The phenomenological fallacy […] depends on the mistaken assumption that because our ability to describe things in our environment depends on our consciousness of them, our descriptions of things are primarily descriptions of our conscious experience and only secondarily, indirectly and inferentially descriptions of the objects and events in our environments.[17]

This mistake is the reason why the mental realm is compared to a cinema or television screen on which a projected image of the world can be seen. When we look at a television program about trains, we only see trains on a screen, which depict trains somewhere in the world. In the case of the afterimage, there is some kind of disturbance in this process which causes something to appear on the screen which does not correspond to something outside of us. This view is the inversion of how perception works according to Place. When we describe how something looks, sounds, smells, tastes or feels, we describe actual properties of those things. Only secondarily can we describe our consciousness of them. When we describe our experience, we do not describe properties of our experience, or as Place calls them, phenomenal properties. Rather we describe ‘the things themselves’,[18] as Place, perhaps unknowingly, invokes the famous phenomenological slogan.[19]

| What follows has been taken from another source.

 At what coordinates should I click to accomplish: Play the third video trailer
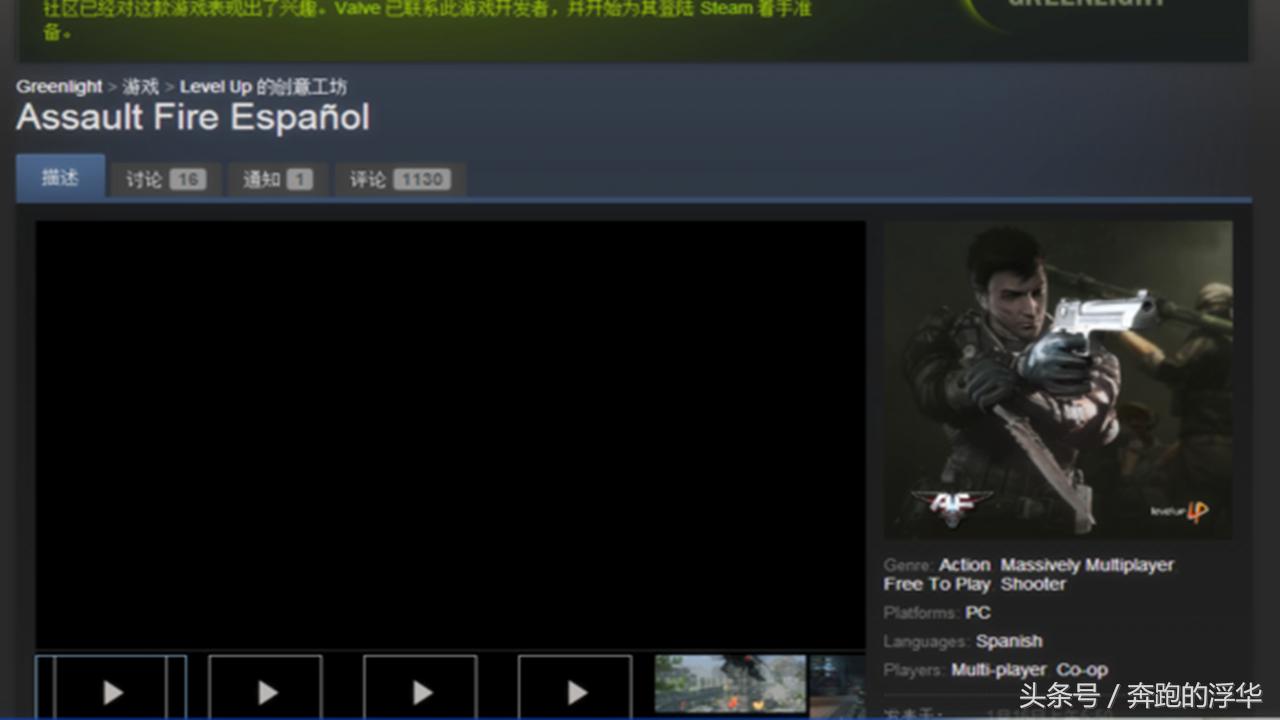420,690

Thus, committing the phenomenological fallacy amounts to more than just mental reification. It means adhering to a certain representationalist view of perception, of which reification is only one facet. In this view, we do not directly perceive the objects in the outside world, but rather objects within ourselves. This seems to correspond to the phenomenological reification Metzinger stresses.[20] But the view is more elaborate than just this. The objects are conceived of as having the same kind of sensible properties that things in the outside world have, i.e., colors, sounds, smells, shapes, etc. Because of their similarity to things in the outside world, they are also conceived of as spatial, which causes the mental realm itself to be seen as a literal place, a spatial container of some sort. Place calls this the ‘mysterious internal environment’ and the ‘mythological “phenomenal field”’.[21] This place mirrors the outside world not only in its structure, but also in its content. That is to say, the inner environment depicting the outside world, hence the metaphor of cinema or television. Thus, if I look at a chair, there is an image of chair projected in the inner realm which represents the chair in front of me, but is a different object. This view is a specific subversion of representationalism, as it adds the idea that the representations have the same threefold structure as the physical world, namely that of objects with properties that reside in a spatial container. It is a kind of duality which entails duplication not only of an object, but also of worlds: one physical world outside of us, and another psychical world on the inside.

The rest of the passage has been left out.